Тут надо пару слов сказать о том, что это было за общество. Ко времени появления европейцев острова Тихого океана были заселены уже сотни лет. Современная наука считает родиной полинезийцев Азию, сами же они в своих мифах говорили, что их предки приплыли из страны богов Гаваики. Понятно, что на маленьких клочках суши, разбросанных в океане на больших расстояниях друг от друга, не могла развиться техническая цивилизация. Полинезийские аборигены не знали, что такое металлы, у них не было керамического производства, но они были очень искусны в обработке камня, кости и раковин, в резьбе по дереву, в плетении циновок. Из технических сооружений у них были разве что лодки, но на этих лодках (в том числе на лодках с балансирами и на катамаранах), не имея никаких навигационных приборов, даже компаса, они если не запросто, то во всяком случае привычно преодолевали сотни миль в открытом океане, не сбиваясь с курса.
И ещё у древних полинезийцев было высоко развито искусство слова. Они не знали письменности, но выработали эффективные правила запоминания очень длинных текстов (мифы, легенды, поэмы) и семейных хроник. Рядовой житель островитянин знал, помнил свою генеалогию на протяжении десяти-четырнадцати поколений! Если применить такую норму к нам, мы должны были бы знать по имени-отчеству своих предков, живших при царе Алексее Михайловиче. У островитян нежелание или неумение держать в памяти своё генеалогическое древо вызывало неодобрение или презрение и, напротив, хорошая память считалась большим достоинством. Этому свидетельствуют многие поэтические строки, одну из которых вы можете заметить в предлагаемых вашему вниманию стихотворениях. А поэзию полинезийцы любили, она достигла у них высокого уровня. Вот два примера из переводов, которые много лет назад я делал для издательства «Наука»:
***
Я руку к тебе протянула,
Возлюбленный мой,
И по бёдрам твоим провела.
Но радость уйдёт и придёт печаль.
Я руку к тебе протянула,
Возлюбленный мой,
И сладкой плоти коснулась твоей.
Но радость уйдёт и придёт печаль.
Я руку к тебе протянула,
Возлюбленный мой,
Но сжала она пустоту
Ах, радость ушла и пришла печаль.
***
Циновку тебе подарю – сотрётся она,
Накидку тебе подарю – порвётся она.
Песню, пусть даже плохую, прими от меня,
И пусть она будет и лодкой тебе, и домом.

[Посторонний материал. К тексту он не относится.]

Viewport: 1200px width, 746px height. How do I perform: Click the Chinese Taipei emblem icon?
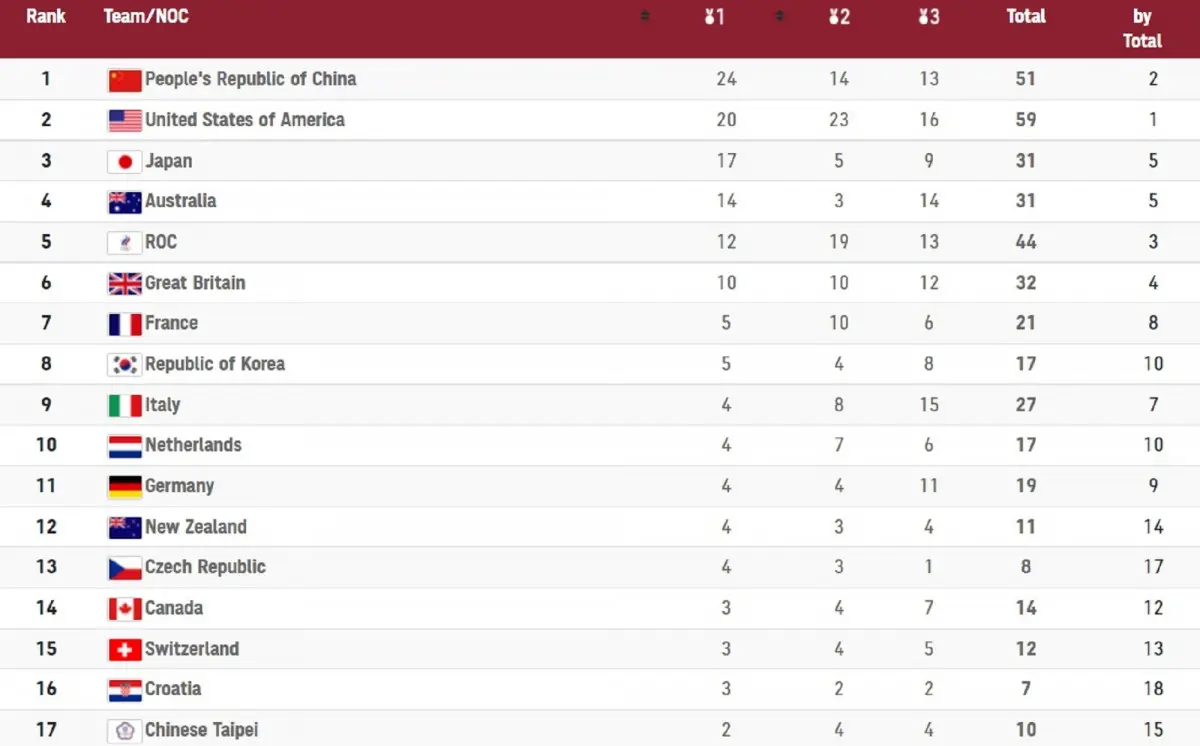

Твоё уменье запоминать прославлено,
А мне доставляет радость,
Что стихи западают в сердце
И простодушным и мудрецам.
На островах Полинезии часто проходили поэтические конкурсы. Условия некоторых из них были поразительны, нигде в мире ничего подобного не было. Победитель получал ранг вождя, что по европейским понятиям соответствовало возведению в дворянство; в Европе такое бывает – а Англии, например. Самое необычное было в ином: занявшего последнее место остальные конкурсанты убивали, жарили и торжественно съедали!
Я сам, будучи членом Союза писателей России, проработавши много лет в литературных изданиях, знаю многих поэтов, хороших и плохих. Иногда думаю – а согласился бы кто-то из них участвовать в поэтическом конкурсе на «людоедских» условиях? Убеждён, что хорошие и тем более знаменитые (это, вы же понимаете, не одно и то же) ни за что не согласились бы. Скажем, трусоватый Вознесенский (а он был трусоват – перестал бывать в доме Пастернака, когда «классик», как звали его домашние, впал в немилость у властей) точно не рискнул бы. «Сам» Евтушенко, думаю, убоялся бы перспективы попасть на сковородку (полинезийцы не знали сковородок, они пекли мясо на раскалённых камнях) в случае избрания Рубцова, что было весьма возможно и, добавим, справедливо.
А вот многие графоманы, я полагаю, рискнули бы. Ведь многие из них, глядя в зеркало, искренне видят там есениных и лермонтовых. Но это уже совсем неинтересный вариант.